Electrochemical reactions in all-vanadium flow batteries (VFBs) were investigated by examining the effects of electrochemical treatments of carbon on the electrode kinetics of the oxidation-reduction reactions of both VIV/VV and VII/VIII. A range of carbon materials were investigated, including glassy carbon, graphite, reticulated vitreous carbon (RVC), carbon paper, carbon xerogel and carbon fibres.

The electrode kinetics of VIV/VV are enhanced by cathodic treatment of the electrode and inhibited by anodic treatment. In contrast, the electrode kinetics of V II/VIII are enhanced by anodic treatment of the electrode and inhibited by cathodic treatment.

The effects of treatment potential and treatment time on both VIV/VV and VII/VIII kinetics were investigated in detail for both anodic and cathodic treatment. Pronounced activation for VIV/VV occurs in a range from about +0.1 V to –0.3 V (all potentials referenced to a Hg/Hg2SO4 electrode) and the effect begins to saturate at about –0.6 V. Pronounced deactivation occurs at potentials more positive than about +0.7 V. At typical potentials, effects are significant in time-scales of ~60 s. Pronounced activation for VII/VIII occurs in the potential range from about –0.4 V to +0.5 V and the effect begins to saturate at about +1.0 V. Pronounced deactivation occurs at potentials more negative than about –0.9 V. Again, at typical potentials, effects are significant in time-scales of ~60 s.

The observed activation and deactivation effects occur regardless of whether vanadium is present in the electrolyte and are attributed to oxygen-containing functional-groups on the electrode surface. A model was developed based on the rates of oxidation and reduction of active sites on the carbon surface as a function of potential. A good fit of the model to the experimental data was obtained.

X-ray photoelectron spectroscopy (XPS) of treated electrodes provides supporting evidence for the role of oxygen functional groups. Contact angle measurements show an increase in wettability of carbon felt after treatments at potentials where either anodic deactivation of VIV/VV or cathodic deactivation of VII /VIII is observed. This suggests that the functional groups involved in deactivation of electrode surfaces also cause increased wettability.

Based on our results, we propose three types of surface site on carbon electrodes: oxidised, intermediate, and reduced. Electrodes that predominantly have intermediate-type surface sites are active for both VIV/VV and VII /VIII while electrodes that predominantly have either oxidised or reduced surface sites are deactivated. Thus anodically treated electrodes are deactivated for VIV/VV while cathodically treated electrodes are deactivated for VII/VIII. Neither cathodic deactivation of VIV/VV or anodic deactivation of VII/VIII is observed because the effect is masked in each case by oxidation or reduction of the surface in the respective electrolyte.

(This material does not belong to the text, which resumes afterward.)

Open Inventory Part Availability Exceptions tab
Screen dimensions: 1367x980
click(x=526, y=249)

For all five carbon materials the kinetic rates of VIV/VV are greater than those of V II/VIII . However, for any particular material, the rate can vary significantly depending on electrode history and pretreatment, which may help to explain apparent anomalies in the literature.

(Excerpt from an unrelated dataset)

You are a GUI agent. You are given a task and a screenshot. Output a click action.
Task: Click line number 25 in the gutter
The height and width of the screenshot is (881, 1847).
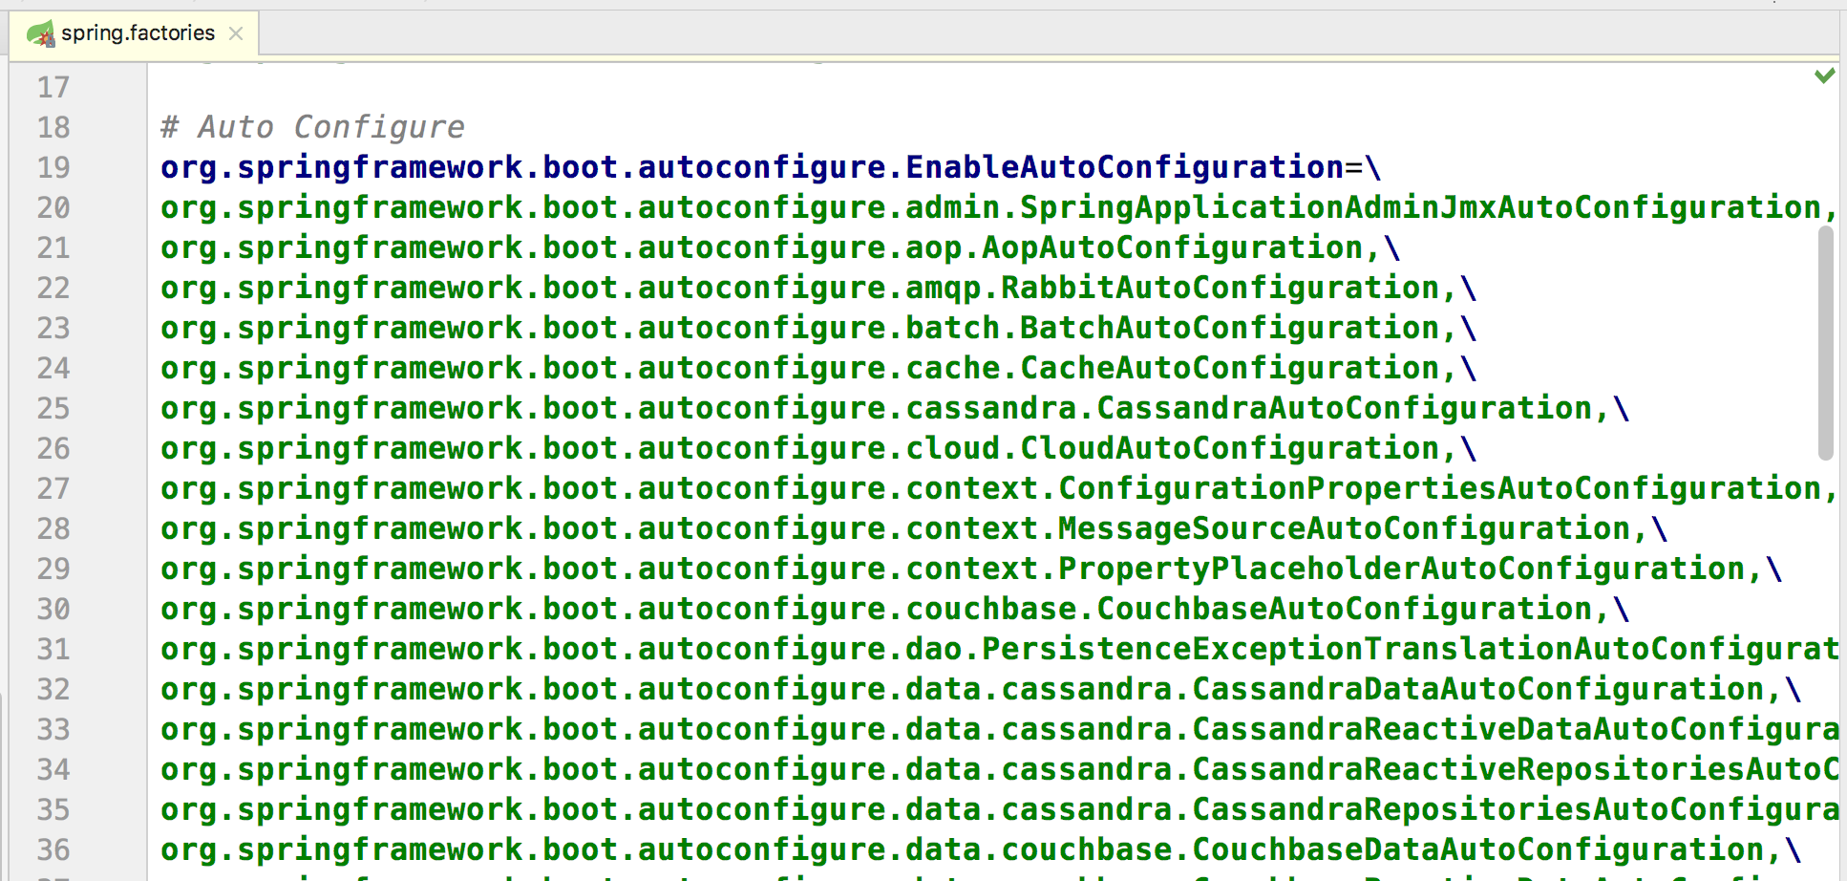53,408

These results are important to the operation of a VFB because, for both the positive and the negative electrode, the potentials during charging are close to where deactivation can occur. Overcharging of the battery could therefore lead to deactivation of both electrodes. The potentials during discharging are close to where activation can occur, however, for both electrodes. Overdischarging of the battery could therefore lead to activation of both electrodes. Based on this, a novel and simple procedure for improvement of the performance of VFBs is presented.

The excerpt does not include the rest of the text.